■ **Activity**:
Reproduce the entries in full. Exclude all images from the copy.
● ● ● ●
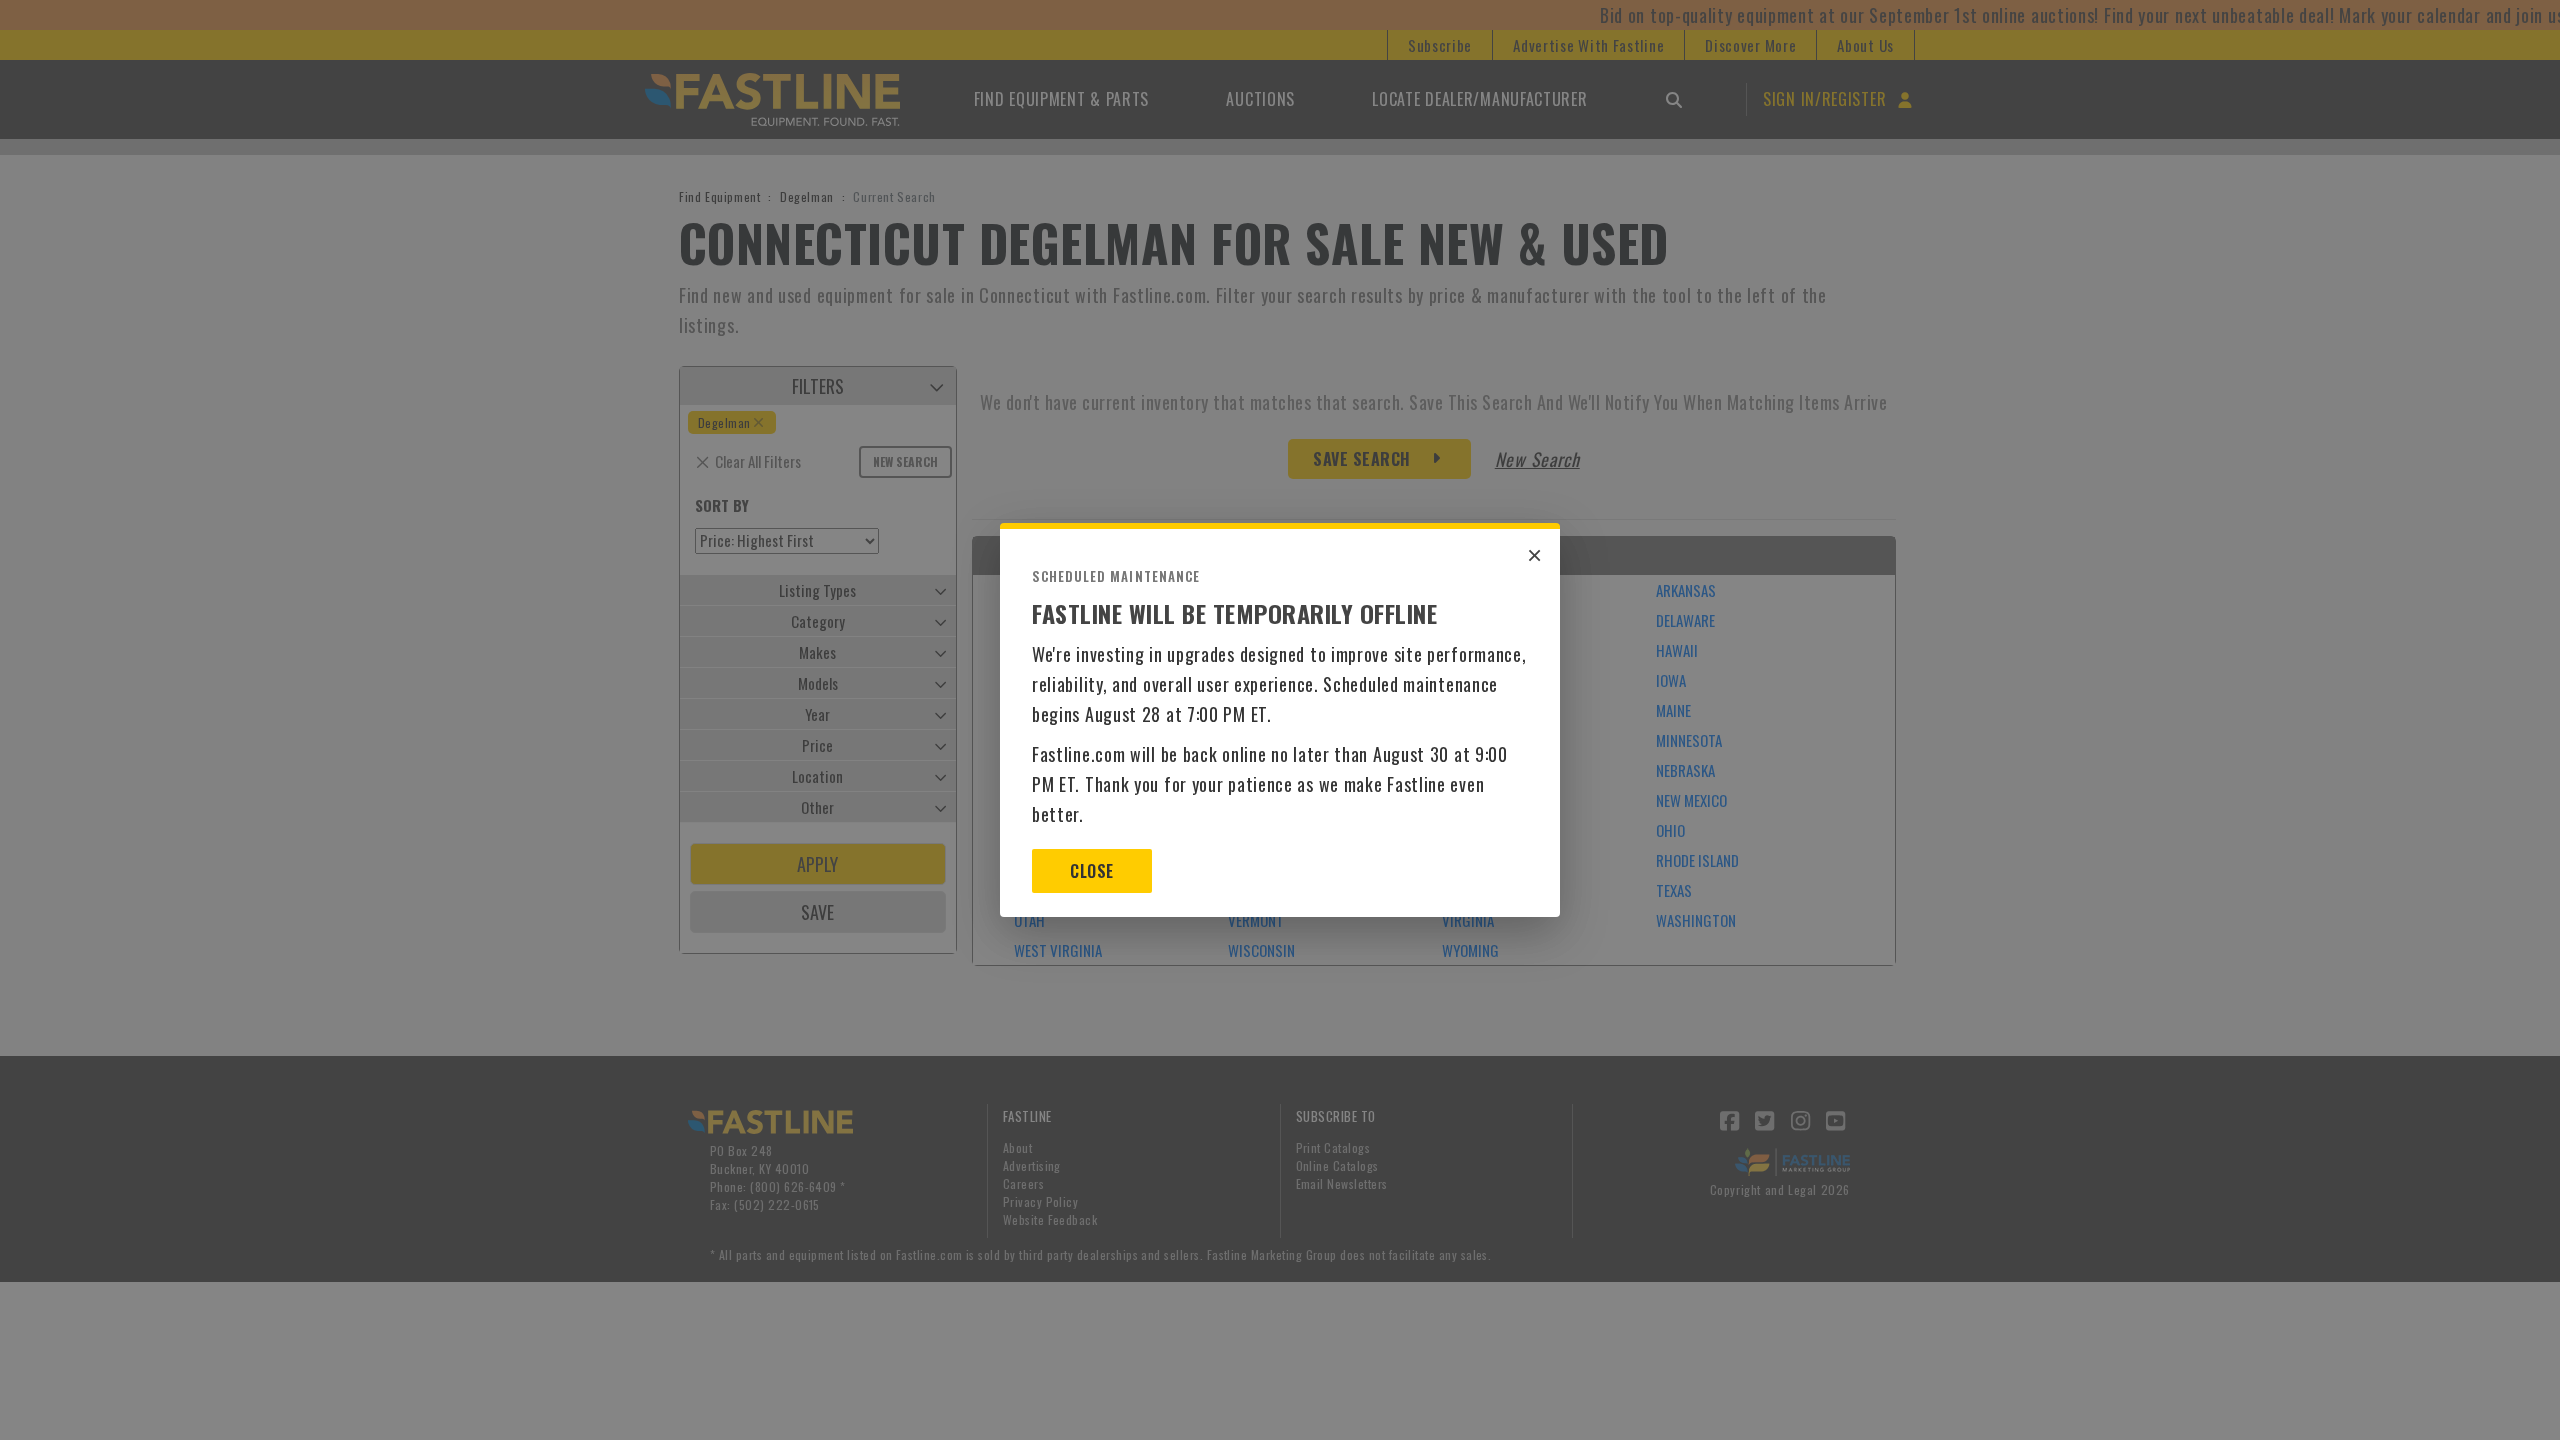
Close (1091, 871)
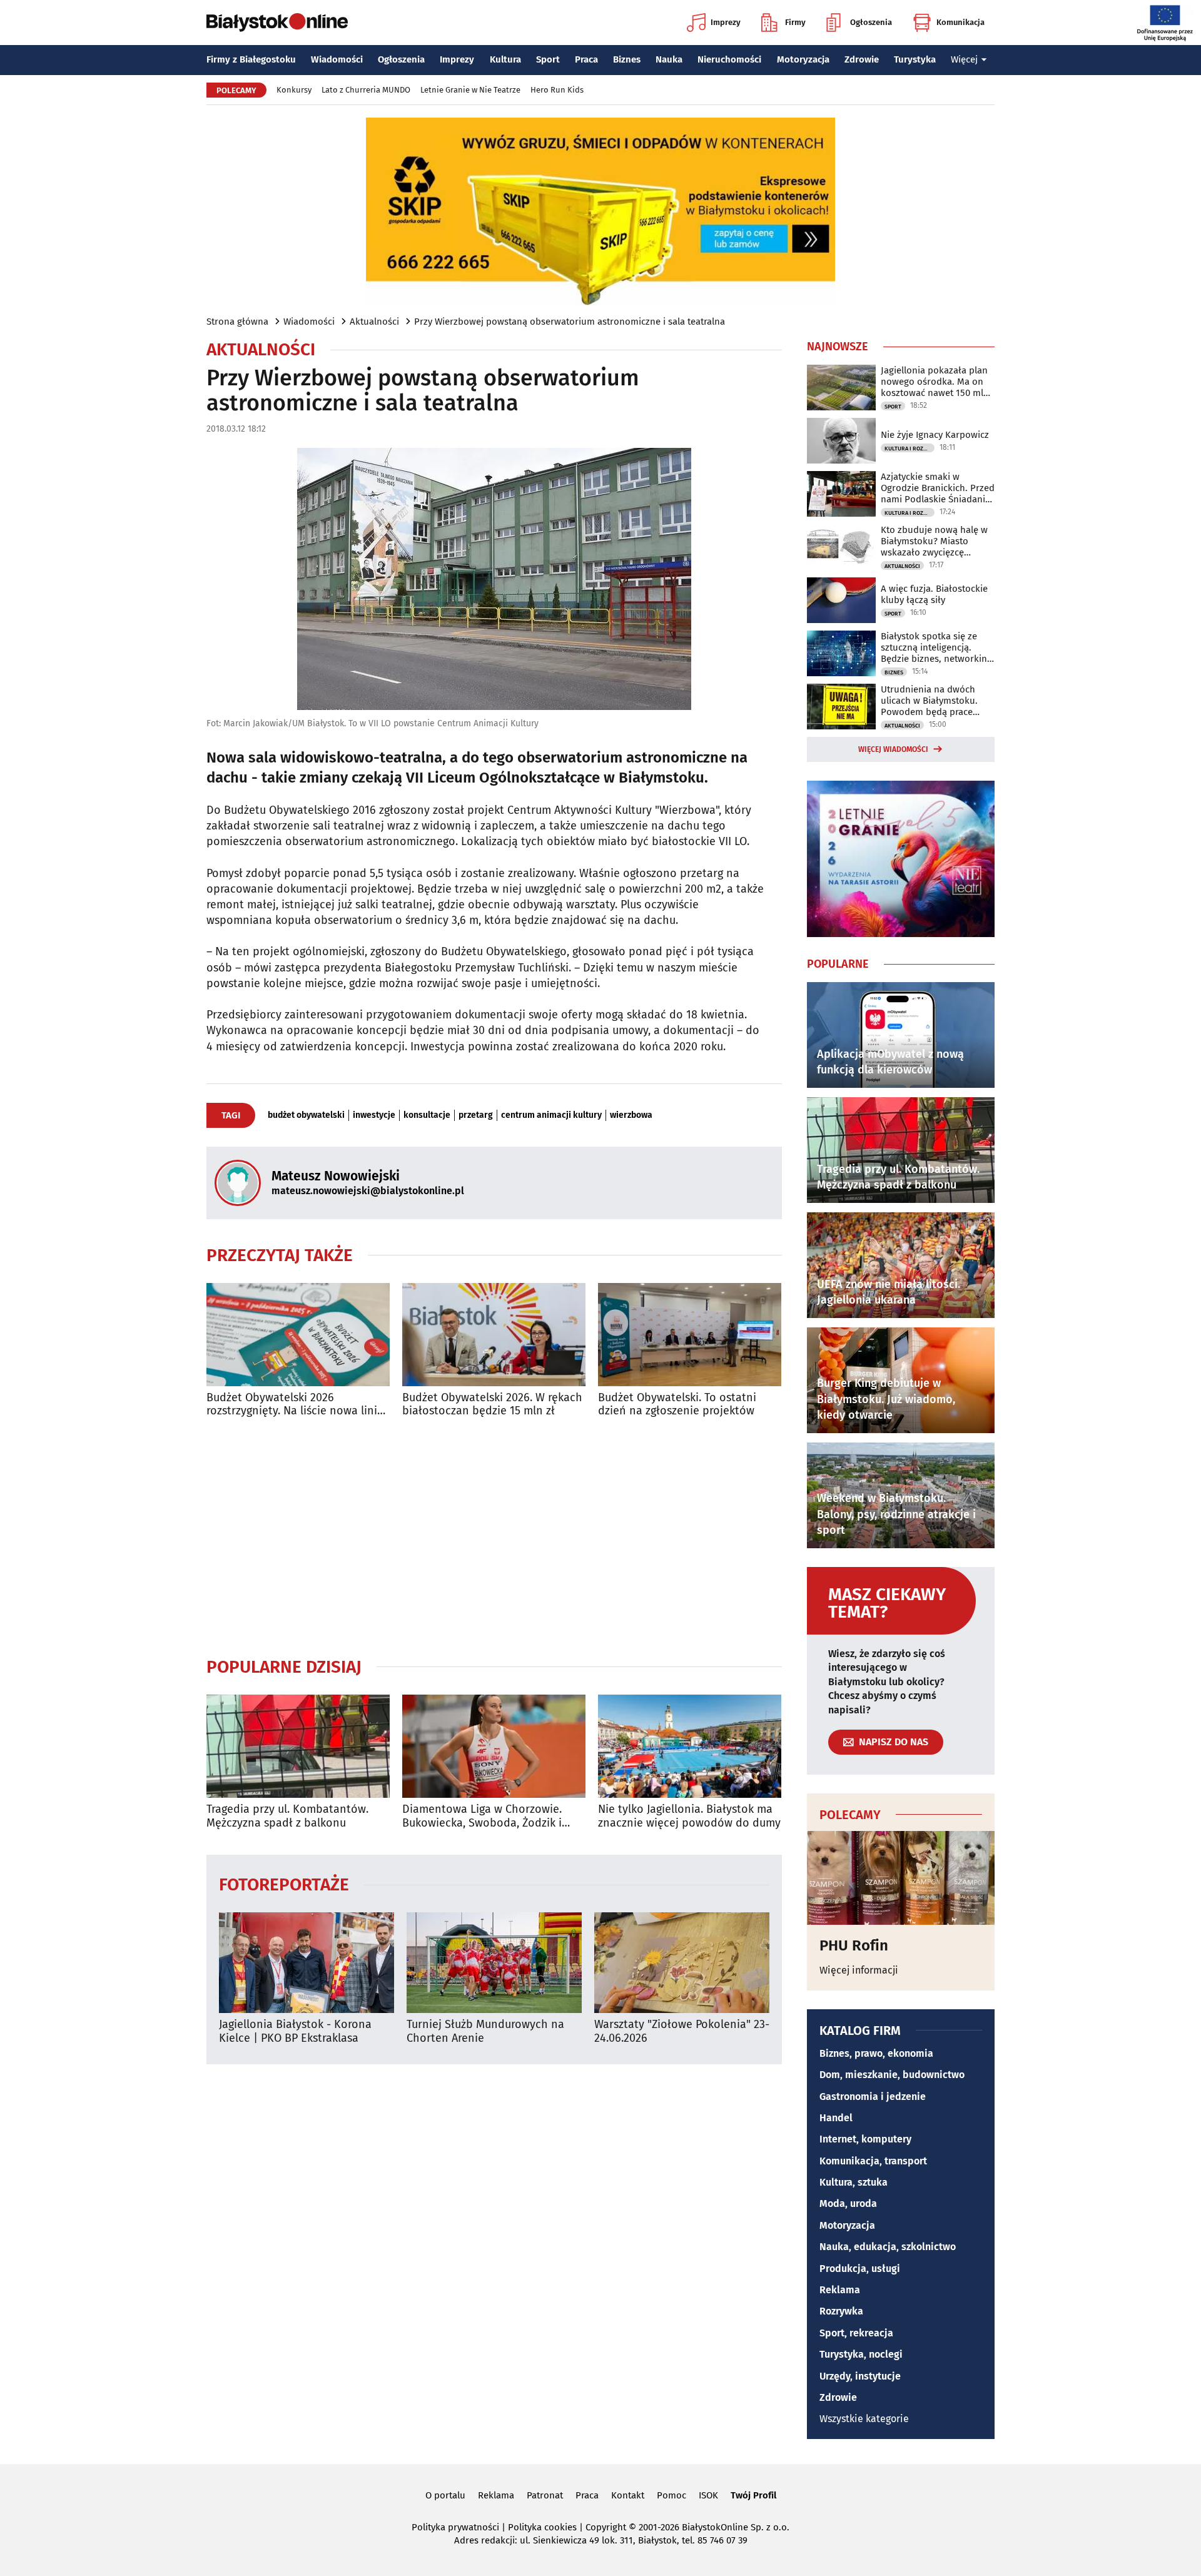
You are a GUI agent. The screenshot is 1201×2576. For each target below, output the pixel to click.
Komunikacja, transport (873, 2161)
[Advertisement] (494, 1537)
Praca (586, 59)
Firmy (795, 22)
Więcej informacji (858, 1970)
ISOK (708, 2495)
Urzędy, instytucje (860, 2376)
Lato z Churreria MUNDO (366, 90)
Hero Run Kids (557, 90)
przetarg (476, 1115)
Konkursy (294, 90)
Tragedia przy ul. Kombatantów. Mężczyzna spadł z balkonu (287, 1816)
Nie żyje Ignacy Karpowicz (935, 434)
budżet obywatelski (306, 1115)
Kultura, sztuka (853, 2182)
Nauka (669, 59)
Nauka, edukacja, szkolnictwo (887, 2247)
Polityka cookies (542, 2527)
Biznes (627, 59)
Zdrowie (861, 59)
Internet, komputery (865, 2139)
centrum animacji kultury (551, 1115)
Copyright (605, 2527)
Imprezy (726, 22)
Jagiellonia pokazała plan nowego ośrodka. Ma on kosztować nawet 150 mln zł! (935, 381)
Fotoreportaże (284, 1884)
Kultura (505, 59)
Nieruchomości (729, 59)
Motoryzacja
● ● ● ●
■ **Answer box**:
Close (1091, 871)
You are a GUI agent. The screenshot is 1201×2576. For each target below, output the pixel to click.
Komunikacja, transport (873, 2161)
[Advertisement] (494, 1537)
Praca (586, 59)
Firmy (795, 22)
Więcej informacji (858, 1970)
ISOK (708, 2495)
Urzędy, instytucje (860, 2376)
Lato z Churreria MUNDO (366, 90)
Hero Run Kids (557, 90)
przetarg (476, 1115)
Konkursy (294, 90)
Tragedia przy ul. Kombatantów. Mężczyzna spadł z balkonu (287, 1816)
Nie żyje Ignacy Karpowicz (935, 434)
budżet obywatelski (306, 1115)
Kultura, sztuka (853, 2182)
Nauka (669, 59)
Nauka, edukacja, szkolnictwo (887, 2247)
Polityka cookies (542, 2527)
Biznes (627, 59)
Zdrowie (861, 59)
Internet, komputery (865, 2139)
centrum animacji kultury (551, 1115)
Copyright (605, 2527)
Imprezy (726, 22)
Jagiellonia pokazała plan nowego ośrodka. Ma on kosztować nawet 150 mln zł! (935, 381)
Fotoreportaże (284, 1884)
Kultura (505, 59)
Nieruchomości (729, 59)
Motoryzacja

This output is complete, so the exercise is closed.